Although the UK Biobank is not necessarily representative of the general population, as it has already been shown to have “healthy volunteer” selection bias – that is, participants, who are self-selected from the overall database, are healthier than the general U.K. population.3 Still, it is sufficiently illustrative of standard insured lives, making studies of this population of particular interest and relevance to insurers.
Research Goals
Life and health underwriting philosophies typically contain criteria relating to several different aspects of health, including biological, physical, mental, and lifestyle. As the UK Biobank is a sizable data resource that permits research into many of these aspects of human health, this has given RGA’s underwriters, with input from our chief medical officers, the opportunity to formulate a broad range of research questions they considered to be of highest importance for the UK Biobank to be used to investigate.
Tackling these questions will help strengthen and expand RGA’s underwriting philosophies and wellness strategies. A baseline normative wellness dataset, as well as other easily measured attributes within the conventional standard risk pool, is a prerequisite for assessing substandard risks. Table 1 shows some examples of how the deliverables from this study may impact the different functions of RGA’s underwriting methodology.
Wider Value
This collaborative research will enable insurers to focus on the utility of current and future underwriting factors such as lifestyle (including physical activity) and easily measured variables such as heart rate. The hope and expectations are that these items can complement more traditional rating factors such as age and sex, and comorbidities such as high blood pressure, to predict mortality and morbidity outcomes. There is even the potential for incorporating lifestyle factors in underwriting in ways that can supplement traditional approaches to risk.
Data-driven research can help insurers identify and segment risk more effectively, calculate the impact wellness factors can have on life and health experience, and potentially optimize underwriting decisions.

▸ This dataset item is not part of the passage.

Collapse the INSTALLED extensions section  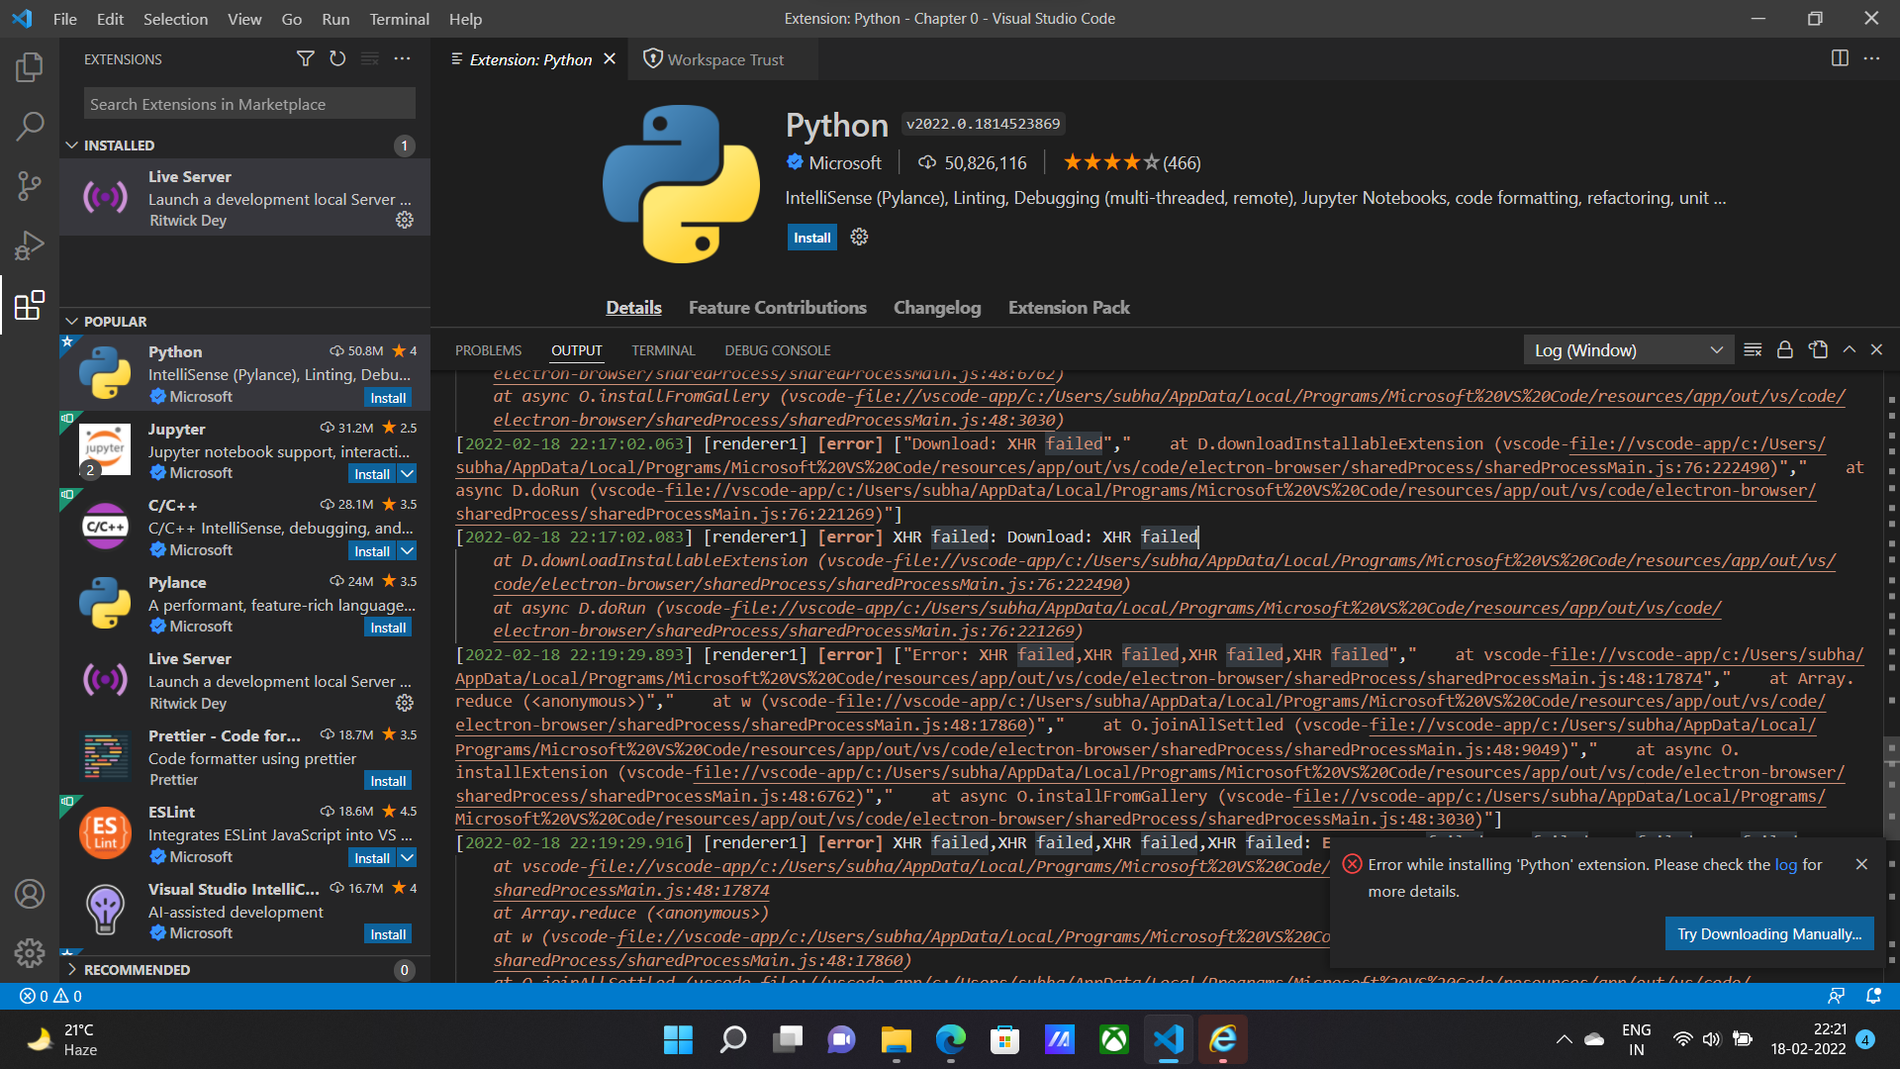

It will also enable us to justify, through trusted data, our approaches to risk assessment.
Summary
Can new evidence from the UK Biobank make an impact on insurance underwriting? The answer, we trust, will be yes. The goals of this research are:
- Improve the underwriting philosophy and best-estimates for pricing
- Enhance wellness product development
- Generate additional critical insights into health and wellness, further supporting the results of the recent RGA & RGAX Global Wellness Survey Report
- Publish peer-reviewed articles on this research in medical, actuarial, and insurance journals for public interest and benefit
- Create a pool of knowledge that has sizable benefit to clinical researchers that could lead to better interventions in primary care (e.g., support healthcare providers in encouraging people to engage in healthier lifestyle choices) and significant public health implications
- Make a positive impact on society
Conclusion
As people are living longer, more will assuredly live with multiple diseases and conditions that impair health, making a deeper understanding of how combinations of risk factors affect mortality and morbidity extremely valuable. With interest in wellness rising rapidly across the insurance industry, the output from this project has the potential to create and provide critical insights to enhance underwriting and pricing for wellness products, as well as to inform consumers on ways to improve their health and longevity.